The experiment would not only help resolve mysteries about how the fault works and why it seems to be under much less stress than scientists thought it should be, but it would monitor what happens on the fault during and between earthquakes, said Mark Zoback, chairman of Stanford's geophysics department and one of the co-investigators of the proposed experiment.
Zoback, Stephen H. Hickman at the USGS, Leland W. Younker of the Lawrence Livermore National Laboratory and William Ellsworth of USGS have submitted a proposal to several federal agencies to proceed with site-selection activities for this project.
The proposal was prepared to address scientific issues raised during a workshop held in Pacific Grove, Calif., this past December. The workshop was attended by 113 scientists and engineers from seven different countries, representing the more than 200 scientists and engineers who are now involved in this wide-ranging international project.
According to the proposal, the geophysicists would drill vertical holes at one site along the fault using technology recently developed as part of ultra-deep scientific drilling efforts in Germany. The holes would go straight down at first, and then, at depths of three, six, and nine kilometers, be aimed diagonally through the fault itself. These depths were chosen because they are associated with changes in seismicity, mineralogy, deformation mechanisms and fault hydrology.
As the holes were drilled, the scientists would use the core samples to analyze the composition of the fault zones. Once inside the fault zone, casing would line the borehole and fluid samples would be taken through holes in the casing, the proposal said.
The main task of the experiment would be to find out why the fault zone is as weak as it is. Studies by Zoback and others indicated that the stress along the fault is about one-fifth what had been expected.
"Although theories abound, there is no direct evidence or generally accepted mechanical explanation for the weakness of the fault," the scientists wrote.
Much of Zoback's work was done in an experiment in which a borehole 3.5 kilometers deep (2.1 miles) was dug at the Cajon Pass in southern California four kilometers from the fault.
The geophysicists have seven possible sites for the new experiment along the 1,000 kilometer-long fault that runs through much of California.
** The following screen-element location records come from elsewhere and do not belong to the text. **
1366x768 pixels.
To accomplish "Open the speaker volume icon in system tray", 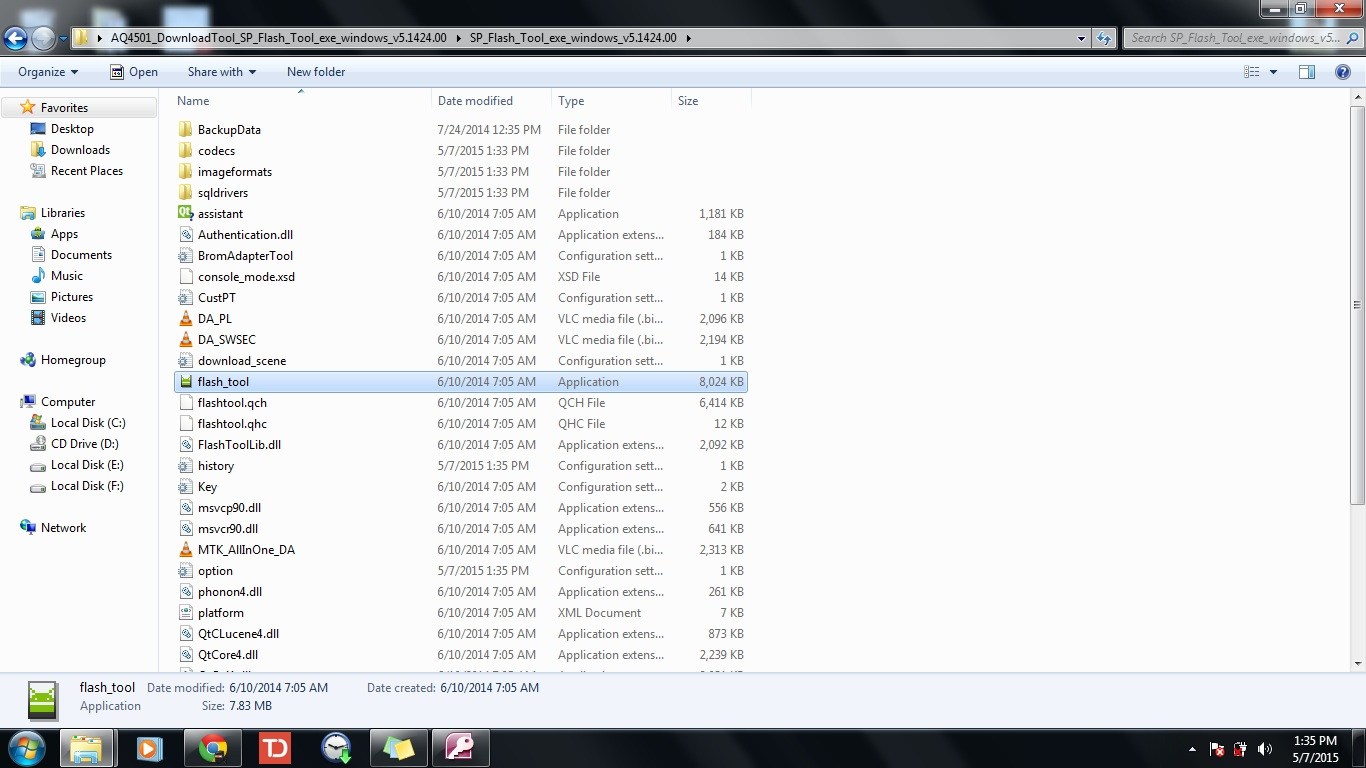I will click(x=1262, y=748).
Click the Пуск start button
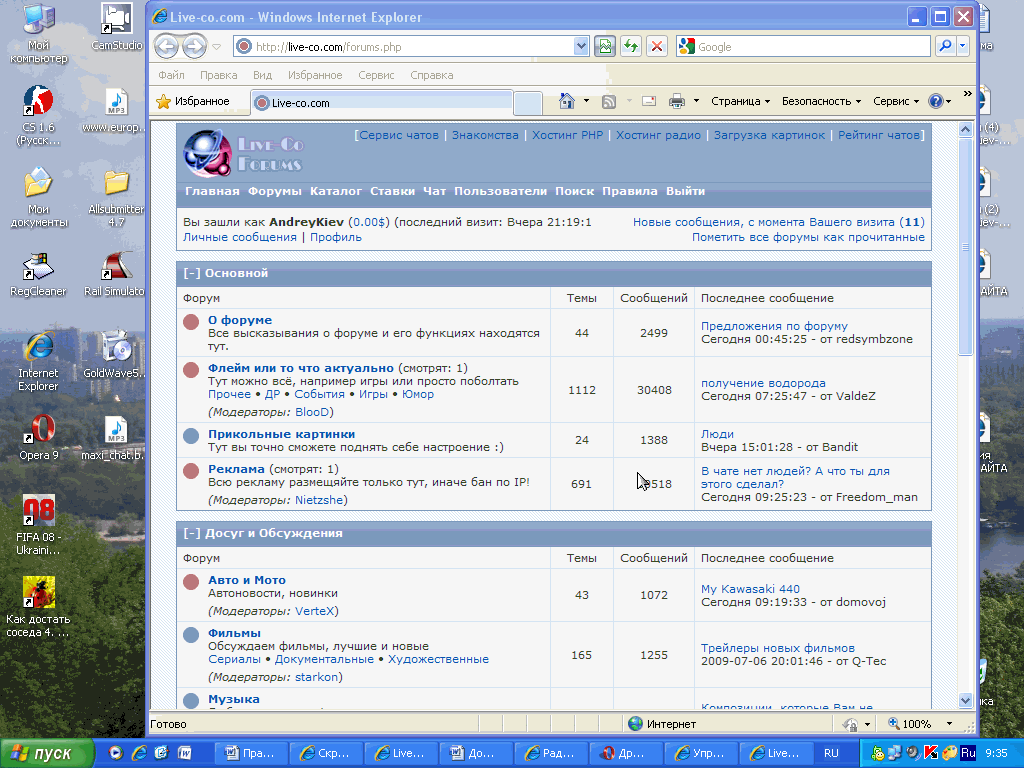Viewport: 1024px width, 768px height. [46, 753]
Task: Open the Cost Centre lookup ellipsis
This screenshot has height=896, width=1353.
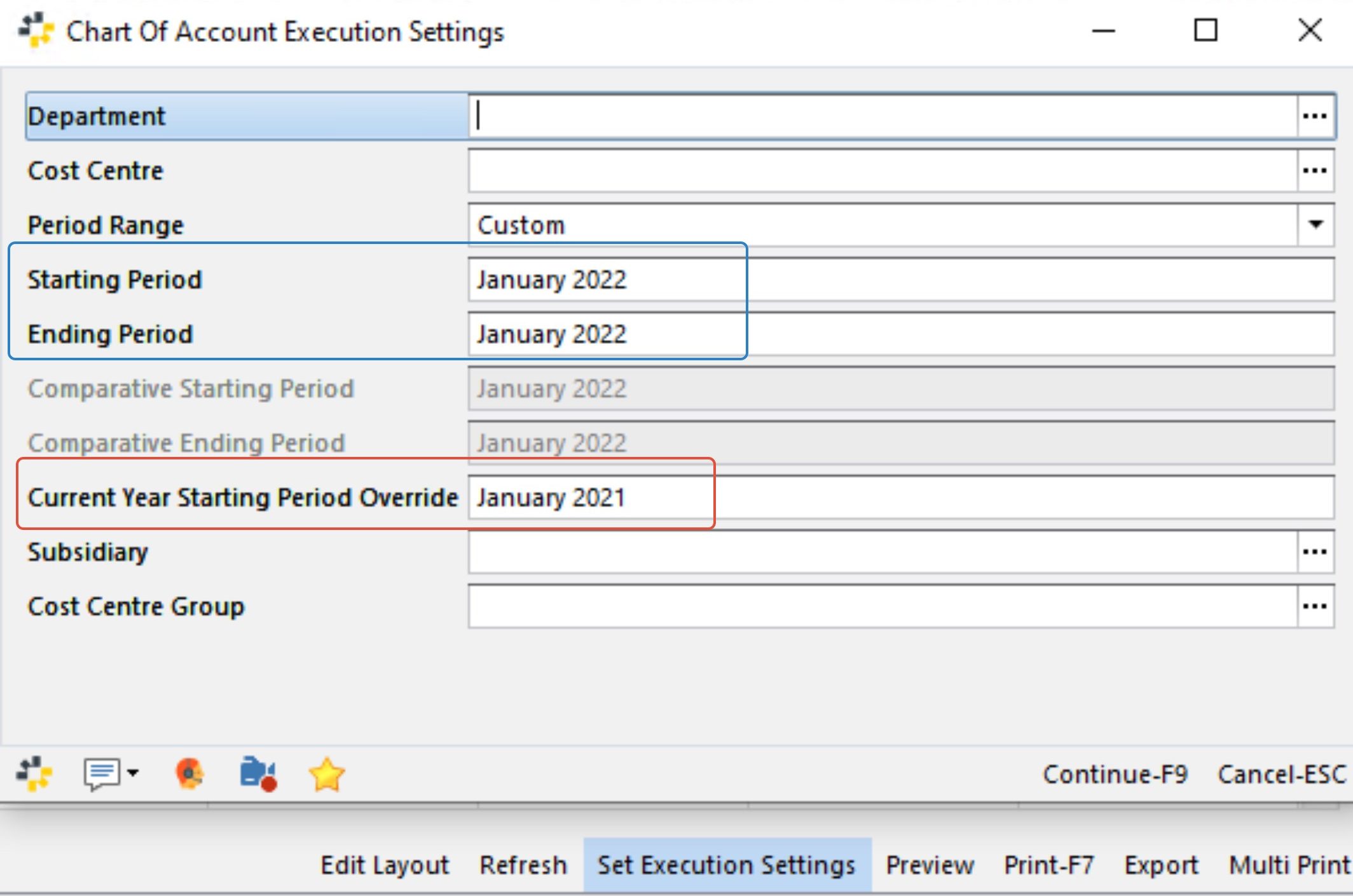Action: 1315,170
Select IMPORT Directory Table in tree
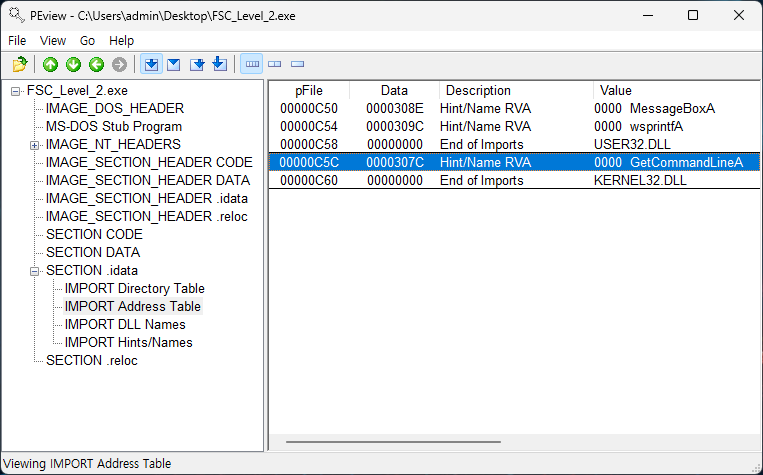This screenshot has width=763, height=475. (134, 289)
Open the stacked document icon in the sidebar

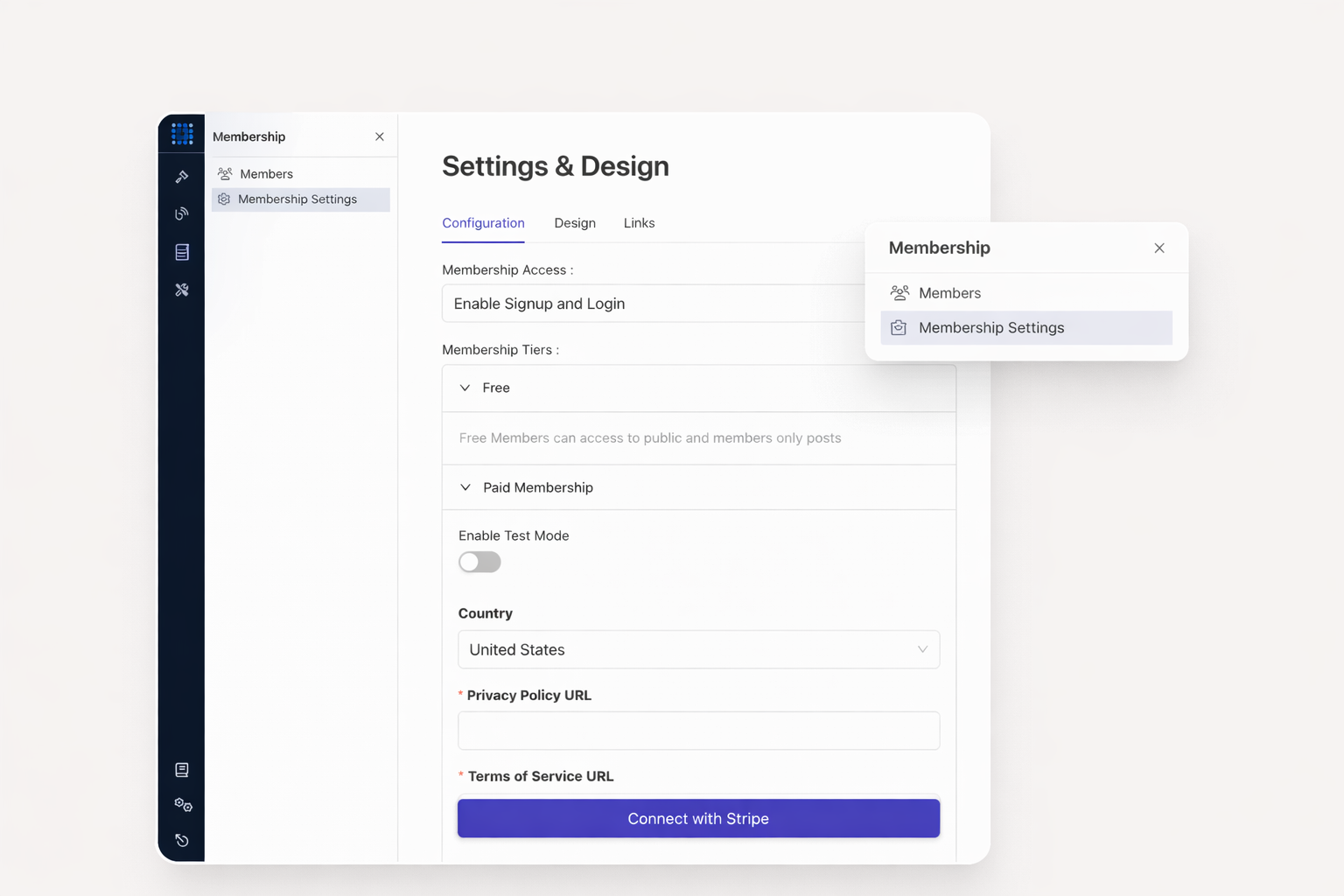[182, 252]
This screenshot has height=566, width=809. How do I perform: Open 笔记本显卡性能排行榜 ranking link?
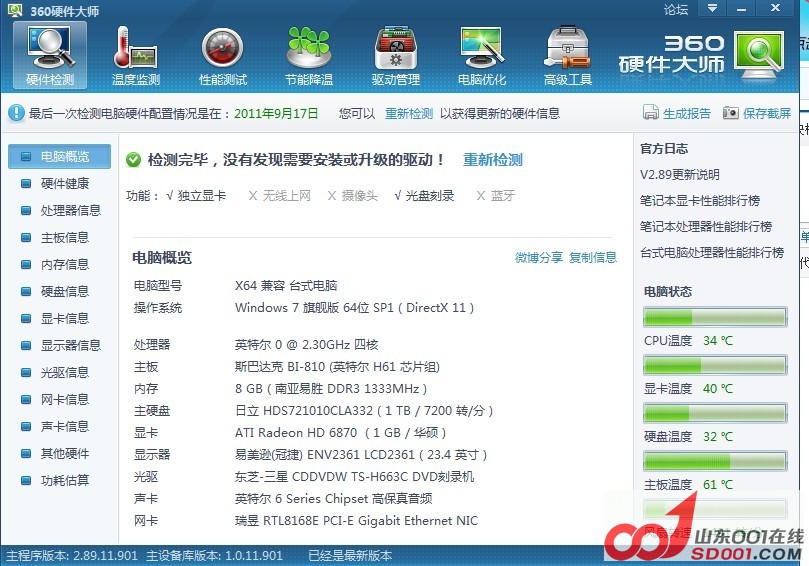pyautogui.click(x=699, y=201)
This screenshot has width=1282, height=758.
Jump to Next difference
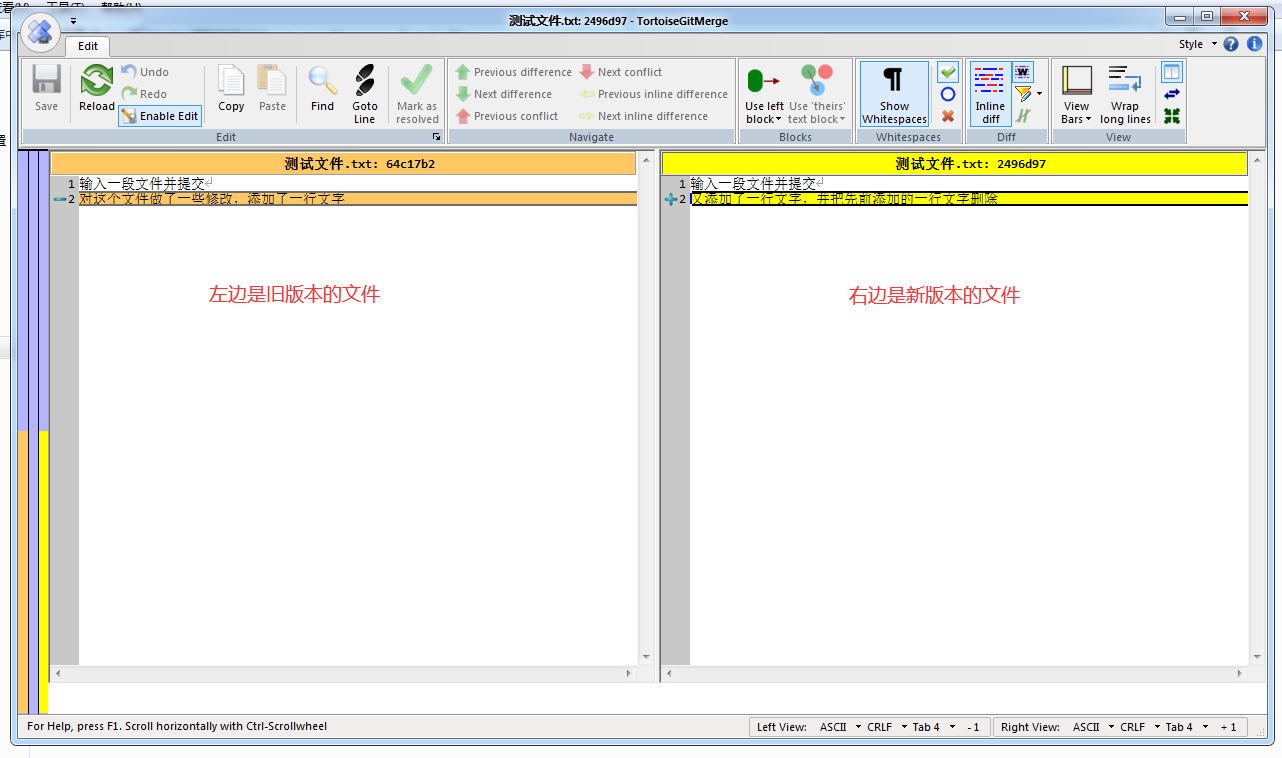click(x=504, y=94)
The first stage of the study would be to cut that number down to four.
To select the final site, the geophysicists would have to have a detailed understanding of what happens at each potential area.
"Just identifying the best locations would tell us a great deal about the fault," Zoback said. "The process of selecting one site will necessarily involve making choices about which of the fundamental questions we may be able to answer with this project."
The researchers would have to create complex models of each site, including such things as the geology, crustal structure, geophysical environment, hydrology, the state of stress at the site and the fault movement history. A one-kilometer deep hole would be drilled at each site to provide data for that analysis.
"Collectively, these studies will have a major impact on models of how this specific fault works, as well as for more general models of how earthquakes occur," the researchers said.
The short list probably will include at least one site each in northern, southern and central California. Parkfield, in central California, is one of the most studied and instrumented areas in the world. Some work done there would serve as a prototype for the final stages of site characterization.